Until the 6th grade, Mercado lived in the Dominican Republic with her mother, brother, and sister, while her father was already living and working in the U.S.
"He would occasionally visit my family in (Dominican Republic) and would send money over there to support us, but during my childhood he was living here," she said.
She attended a Catholic school in the Dominican Republic, and later continued her Catholic education in the U.S. at Notre Dame Cristo Rey High School, a co-education school sponsored by the Sisters of Notre Dame de Namur.
It was there that she learned more of the ins and outs of the English language, taking a class aimed at non-native speakers that saw her "reviewing basic English skills."
That helped "prepare me for the materials in the following years," said Mercado.
With the necessary skills, and with hard work, "I got into honor classes and my GPA went up, and I just kept going on until my senior year."

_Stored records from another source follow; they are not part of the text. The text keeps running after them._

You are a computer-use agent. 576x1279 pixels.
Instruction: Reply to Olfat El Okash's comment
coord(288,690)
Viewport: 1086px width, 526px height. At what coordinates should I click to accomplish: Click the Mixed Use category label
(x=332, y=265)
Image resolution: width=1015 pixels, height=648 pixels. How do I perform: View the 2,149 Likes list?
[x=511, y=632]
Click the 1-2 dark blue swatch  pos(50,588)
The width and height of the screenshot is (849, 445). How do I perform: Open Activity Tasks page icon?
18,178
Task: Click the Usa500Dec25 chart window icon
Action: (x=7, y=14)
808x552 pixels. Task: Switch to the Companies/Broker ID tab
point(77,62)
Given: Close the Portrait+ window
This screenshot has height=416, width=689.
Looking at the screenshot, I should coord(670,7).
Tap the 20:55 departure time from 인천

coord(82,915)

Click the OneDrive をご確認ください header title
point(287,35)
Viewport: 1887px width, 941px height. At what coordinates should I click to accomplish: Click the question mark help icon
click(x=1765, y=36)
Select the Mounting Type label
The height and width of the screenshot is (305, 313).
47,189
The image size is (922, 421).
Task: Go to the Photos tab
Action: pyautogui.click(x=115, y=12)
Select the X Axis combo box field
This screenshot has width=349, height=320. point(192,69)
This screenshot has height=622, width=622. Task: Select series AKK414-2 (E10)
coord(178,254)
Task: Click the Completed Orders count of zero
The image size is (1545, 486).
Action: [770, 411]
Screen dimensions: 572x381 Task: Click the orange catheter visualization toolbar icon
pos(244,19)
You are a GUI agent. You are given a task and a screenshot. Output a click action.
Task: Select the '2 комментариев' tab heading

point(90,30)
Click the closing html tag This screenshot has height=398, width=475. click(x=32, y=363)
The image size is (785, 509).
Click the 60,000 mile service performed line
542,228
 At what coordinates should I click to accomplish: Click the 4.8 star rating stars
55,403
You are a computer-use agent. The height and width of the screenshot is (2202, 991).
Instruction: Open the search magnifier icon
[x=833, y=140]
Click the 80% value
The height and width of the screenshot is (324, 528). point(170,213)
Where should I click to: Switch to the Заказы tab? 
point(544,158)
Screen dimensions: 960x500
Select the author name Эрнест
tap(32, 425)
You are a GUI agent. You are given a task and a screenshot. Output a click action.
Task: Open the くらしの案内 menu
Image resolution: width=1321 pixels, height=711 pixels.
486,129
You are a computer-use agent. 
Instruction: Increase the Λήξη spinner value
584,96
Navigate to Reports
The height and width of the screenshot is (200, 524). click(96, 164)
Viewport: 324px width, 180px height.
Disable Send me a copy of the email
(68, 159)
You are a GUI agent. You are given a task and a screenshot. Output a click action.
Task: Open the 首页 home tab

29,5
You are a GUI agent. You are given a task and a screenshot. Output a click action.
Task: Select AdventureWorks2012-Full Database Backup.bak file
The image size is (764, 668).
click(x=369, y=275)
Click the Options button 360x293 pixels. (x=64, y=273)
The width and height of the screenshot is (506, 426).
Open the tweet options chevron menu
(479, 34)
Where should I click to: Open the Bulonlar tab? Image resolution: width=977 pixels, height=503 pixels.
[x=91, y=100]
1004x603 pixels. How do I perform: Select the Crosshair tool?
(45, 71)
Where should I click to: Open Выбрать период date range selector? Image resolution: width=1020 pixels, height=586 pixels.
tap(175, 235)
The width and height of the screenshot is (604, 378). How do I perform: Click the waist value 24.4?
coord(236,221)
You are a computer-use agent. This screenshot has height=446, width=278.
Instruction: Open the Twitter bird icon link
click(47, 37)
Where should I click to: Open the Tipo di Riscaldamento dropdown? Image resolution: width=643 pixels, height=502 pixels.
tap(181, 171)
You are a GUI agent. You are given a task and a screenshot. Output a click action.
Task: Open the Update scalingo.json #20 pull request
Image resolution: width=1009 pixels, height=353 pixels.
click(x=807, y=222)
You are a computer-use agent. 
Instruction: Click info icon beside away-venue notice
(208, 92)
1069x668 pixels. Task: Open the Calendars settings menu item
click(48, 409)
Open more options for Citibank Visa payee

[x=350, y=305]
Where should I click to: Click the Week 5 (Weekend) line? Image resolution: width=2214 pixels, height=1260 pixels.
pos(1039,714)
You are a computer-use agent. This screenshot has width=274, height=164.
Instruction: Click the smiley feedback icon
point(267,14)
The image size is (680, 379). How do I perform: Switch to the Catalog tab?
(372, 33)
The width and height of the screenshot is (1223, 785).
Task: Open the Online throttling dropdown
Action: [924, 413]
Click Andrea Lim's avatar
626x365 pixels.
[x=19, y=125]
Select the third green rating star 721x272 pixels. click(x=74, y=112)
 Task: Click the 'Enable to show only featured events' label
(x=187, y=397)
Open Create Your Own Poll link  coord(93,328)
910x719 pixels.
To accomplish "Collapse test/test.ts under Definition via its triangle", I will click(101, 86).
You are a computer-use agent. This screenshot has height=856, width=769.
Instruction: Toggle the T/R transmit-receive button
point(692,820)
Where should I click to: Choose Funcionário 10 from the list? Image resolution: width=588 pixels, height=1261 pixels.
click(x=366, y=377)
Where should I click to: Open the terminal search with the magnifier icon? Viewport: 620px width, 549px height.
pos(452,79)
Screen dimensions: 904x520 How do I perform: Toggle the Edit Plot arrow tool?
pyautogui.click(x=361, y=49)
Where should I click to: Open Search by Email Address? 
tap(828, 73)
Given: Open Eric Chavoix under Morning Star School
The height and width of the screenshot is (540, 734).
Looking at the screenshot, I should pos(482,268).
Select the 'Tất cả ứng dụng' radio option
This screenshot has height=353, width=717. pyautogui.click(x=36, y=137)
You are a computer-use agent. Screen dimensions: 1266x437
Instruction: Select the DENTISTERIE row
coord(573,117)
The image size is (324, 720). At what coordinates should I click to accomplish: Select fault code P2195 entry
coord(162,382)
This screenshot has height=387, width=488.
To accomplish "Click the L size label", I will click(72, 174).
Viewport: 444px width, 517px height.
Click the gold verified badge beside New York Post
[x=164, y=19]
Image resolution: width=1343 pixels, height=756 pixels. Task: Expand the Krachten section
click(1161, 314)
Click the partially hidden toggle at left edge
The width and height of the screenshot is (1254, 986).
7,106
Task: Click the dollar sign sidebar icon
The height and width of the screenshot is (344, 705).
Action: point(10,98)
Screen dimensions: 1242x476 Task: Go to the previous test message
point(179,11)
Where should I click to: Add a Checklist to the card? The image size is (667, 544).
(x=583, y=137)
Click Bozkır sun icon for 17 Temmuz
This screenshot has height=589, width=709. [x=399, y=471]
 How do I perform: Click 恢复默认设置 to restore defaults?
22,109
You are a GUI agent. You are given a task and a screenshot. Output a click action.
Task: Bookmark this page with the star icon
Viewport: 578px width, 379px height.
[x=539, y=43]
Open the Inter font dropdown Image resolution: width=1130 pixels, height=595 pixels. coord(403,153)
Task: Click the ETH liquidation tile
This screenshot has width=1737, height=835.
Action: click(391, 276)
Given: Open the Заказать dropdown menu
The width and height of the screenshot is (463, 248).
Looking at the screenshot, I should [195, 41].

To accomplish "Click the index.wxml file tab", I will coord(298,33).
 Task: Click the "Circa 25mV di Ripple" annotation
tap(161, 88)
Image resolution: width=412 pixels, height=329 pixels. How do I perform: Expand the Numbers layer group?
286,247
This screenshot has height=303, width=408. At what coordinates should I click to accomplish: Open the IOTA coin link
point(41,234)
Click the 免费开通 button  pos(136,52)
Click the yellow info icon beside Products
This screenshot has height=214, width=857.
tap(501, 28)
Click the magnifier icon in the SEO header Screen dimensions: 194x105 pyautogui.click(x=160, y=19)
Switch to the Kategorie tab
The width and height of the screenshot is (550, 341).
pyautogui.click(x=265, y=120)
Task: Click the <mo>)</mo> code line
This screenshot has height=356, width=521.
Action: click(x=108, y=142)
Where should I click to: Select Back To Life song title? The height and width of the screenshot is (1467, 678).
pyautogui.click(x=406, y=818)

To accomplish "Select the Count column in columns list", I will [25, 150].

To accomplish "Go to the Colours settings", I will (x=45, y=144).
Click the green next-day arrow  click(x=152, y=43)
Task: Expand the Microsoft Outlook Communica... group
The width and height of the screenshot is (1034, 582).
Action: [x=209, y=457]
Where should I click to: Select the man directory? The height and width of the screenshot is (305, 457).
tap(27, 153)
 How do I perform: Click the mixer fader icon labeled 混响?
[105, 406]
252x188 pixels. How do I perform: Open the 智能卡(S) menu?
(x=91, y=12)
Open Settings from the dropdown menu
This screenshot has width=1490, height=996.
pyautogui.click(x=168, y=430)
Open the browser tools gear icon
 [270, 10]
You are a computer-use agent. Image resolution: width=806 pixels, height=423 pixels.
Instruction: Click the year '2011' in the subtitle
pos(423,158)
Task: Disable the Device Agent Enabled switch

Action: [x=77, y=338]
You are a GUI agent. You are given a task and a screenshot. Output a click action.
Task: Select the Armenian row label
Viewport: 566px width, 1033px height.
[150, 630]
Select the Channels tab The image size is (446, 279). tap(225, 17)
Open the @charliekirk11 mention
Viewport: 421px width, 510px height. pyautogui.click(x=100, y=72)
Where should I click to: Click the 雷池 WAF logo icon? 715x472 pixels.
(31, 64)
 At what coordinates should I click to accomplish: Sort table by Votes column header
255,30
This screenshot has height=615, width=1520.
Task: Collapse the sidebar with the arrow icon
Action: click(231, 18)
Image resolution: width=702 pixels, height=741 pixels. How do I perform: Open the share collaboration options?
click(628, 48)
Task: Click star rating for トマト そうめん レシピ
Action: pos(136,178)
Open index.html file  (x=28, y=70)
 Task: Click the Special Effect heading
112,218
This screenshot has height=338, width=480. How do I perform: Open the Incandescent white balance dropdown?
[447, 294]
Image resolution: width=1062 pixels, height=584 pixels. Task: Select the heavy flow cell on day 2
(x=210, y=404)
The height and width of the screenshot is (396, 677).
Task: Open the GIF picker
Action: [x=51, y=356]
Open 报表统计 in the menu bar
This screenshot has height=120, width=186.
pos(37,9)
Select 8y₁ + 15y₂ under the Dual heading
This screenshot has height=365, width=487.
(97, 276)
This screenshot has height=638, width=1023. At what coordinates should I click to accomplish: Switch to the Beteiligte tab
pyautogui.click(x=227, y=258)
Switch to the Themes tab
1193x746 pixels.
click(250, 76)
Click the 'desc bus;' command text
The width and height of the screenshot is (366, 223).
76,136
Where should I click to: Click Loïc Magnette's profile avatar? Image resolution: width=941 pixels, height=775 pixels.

While she did well in high school and planned to attend a four-year college upon graduating, due partially to financial reasons, she instead chose to attend Northern Essex Community College in Lawrence. She said it was a decision that tested her faith.
"I kind of lost faith, there," she said of attending the school. "I questioned myself and I questioned God."
Yet, "in the end, God had a plan for me, which was to go to a two-year college, get prepared, then transfer to a four-year college and achieve my goals," she added.
"At the end of the day I think my faith got stronger because I feel like I'm now closer to God."
She transferred to Merrimack College, from which she graduated this year summa cum laude with a degree in Child, Family, and Community Studies with a concentration in "Teacher Licensure Early Childhood Pre-K-2."
Graduating with such high marks was "very hard work," Mercado said, laughing.
Now, she works at the Lawrence Early Achievement Partnership (LEAP), where she works with pre-school students.
She's been offered a Kindergarten fellow position at Community Day Arlington School in Lawrence, and will start there in August.
"I always said that you need to be a special person to be a teacher. You need to have that patience, you need to have that love inside of you in order to be a teacher," Mercado said, adding that she loves her job.
"It doesn't matter where you're coming from, as long as you work very hard for it and you stay focused on your goals you will definitely achieve them," she said.
Mercado's story is one that the Archdiocese of Boston Catholic Schools Office hopes to see often repeated.
"The Catholic Schools Office is planning on how we can work with our schools and support them to create opportunities for Hispanic students. We most work hard to open the door to thousands of students like Yannelly," said Sister Barbara Gutierrez, SNDdeN, new director of enrollment at the Catholic Schools Office, June 14.
"Their stories are seeds ready to be sown; we (Catholics) are the earth that would help them to germinate and become inspiring stories-- or not," she continued.
Sister Barbara, previously the Director of Admissions at Notre Dame Cristo Rey High School, knows Mercado well.
Mercado worked as her assistant for a time while she was a student at the school, and said she learned much from Sister Barbara.
Sister Barbara "helped me tremendously," said Mercado, noting that she taught her computer skills and receptionist skills, among other things.
"She helped me more than you could ever imagine," she said.
Sister Barbara later attended Mercado's graduation ceremony from Merrimack College, after Mercado presented her with one of her four tickets to the graduation.
"I do have siblings, however, I felt that this was a very important event in my life, and I wanted people that helped me achieve that to be there," said Mercado.
For Sister Barbara, "that was one of my best presents."